Japan eyes charter flights to deport illegal migrants
TOKYO - Japan's Justice Ministry is getting ready to charter planes to conduct group deportations of visa overstayers and other illegal aliens in fiscal 2014, continuing the practice it started the previous year because of cost efficiency, according to a ministry source.
Human rights activists say group deportations disregard the individual circumstances surrounding each person, while one of those sent home in such a manner has criticized the way deportees were treated.
The ministry is seeking appropriations under the fiscal 2014 budget for several charter flights.

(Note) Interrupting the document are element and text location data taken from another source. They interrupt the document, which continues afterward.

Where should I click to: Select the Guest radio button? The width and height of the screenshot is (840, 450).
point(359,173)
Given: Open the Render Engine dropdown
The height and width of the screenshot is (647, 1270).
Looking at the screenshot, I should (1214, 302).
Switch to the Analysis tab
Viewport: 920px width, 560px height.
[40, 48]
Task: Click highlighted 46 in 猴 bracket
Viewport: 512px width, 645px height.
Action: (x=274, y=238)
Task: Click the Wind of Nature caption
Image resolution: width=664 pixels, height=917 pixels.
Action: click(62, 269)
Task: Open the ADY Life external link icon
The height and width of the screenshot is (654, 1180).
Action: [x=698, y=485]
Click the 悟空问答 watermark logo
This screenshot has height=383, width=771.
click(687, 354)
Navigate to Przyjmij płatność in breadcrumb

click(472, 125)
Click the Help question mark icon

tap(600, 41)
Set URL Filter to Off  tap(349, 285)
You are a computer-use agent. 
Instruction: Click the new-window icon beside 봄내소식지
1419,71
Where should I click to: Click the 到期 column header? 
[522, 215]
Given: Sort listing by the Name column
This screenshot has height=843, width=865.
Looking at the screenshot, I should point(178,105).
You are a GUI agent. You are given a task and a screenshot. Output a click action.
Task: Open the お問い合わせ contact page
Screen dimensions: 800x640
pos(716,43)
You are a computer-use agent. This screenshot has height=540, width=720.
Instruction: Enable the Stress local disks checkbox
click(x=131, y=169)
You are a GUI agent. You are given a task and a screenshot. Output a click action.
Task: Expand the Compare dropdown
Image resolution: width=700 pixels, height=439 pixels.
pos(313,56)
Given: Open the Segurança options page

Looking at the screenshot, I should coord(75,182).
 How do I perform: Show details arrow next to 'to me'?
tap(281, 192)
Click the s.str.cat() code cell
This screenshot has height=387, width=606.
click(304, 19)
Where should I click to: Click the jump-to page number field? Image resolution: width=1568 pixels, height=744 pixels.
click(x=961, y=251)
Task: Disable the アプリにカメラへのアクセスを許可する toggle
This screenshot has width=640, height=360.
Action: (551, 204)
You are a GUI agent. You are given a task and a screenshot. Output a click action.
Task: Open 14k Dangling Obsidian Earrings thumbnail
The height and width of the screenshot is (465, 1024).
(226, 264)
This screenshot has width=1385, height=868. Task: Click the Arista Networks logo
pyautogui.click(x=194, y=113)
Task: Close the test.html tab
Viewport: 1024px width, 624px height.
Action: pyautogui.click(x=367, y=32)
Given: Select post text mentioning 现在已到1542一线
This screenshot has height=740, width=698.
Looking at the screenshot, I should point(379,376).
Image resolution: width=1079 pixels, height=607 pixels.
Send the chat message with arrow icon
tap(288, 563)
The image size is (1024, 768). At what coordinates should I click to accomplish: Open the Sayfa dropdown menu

According to the ministry's Immigration Bureau, previously, several immigration officers accompanied deportees on commercial flights, with fares paid in principle by those deported. The state, however, paid for those who refused to be deported.
Last year, 75 Filipinos were sent home on a charter in July and 46 Thais in December. Charter flights have cut deportation costs by up to half, according to the source.
While the bureau says no trouble was observed in flying those charters, some deportees were reportedly taken off a flight before departure because of violent behavior.
A group supporting foreign nationals in Japan criticized the ministry, saying that the deportees included "many people who had livelihoods in Japan," and that the measure disregards their human rights.
A Filipino who had been deported held a press conference in the Philippines and said deportees were handcuffed even when going to restrooms and that their treatment was inhumane.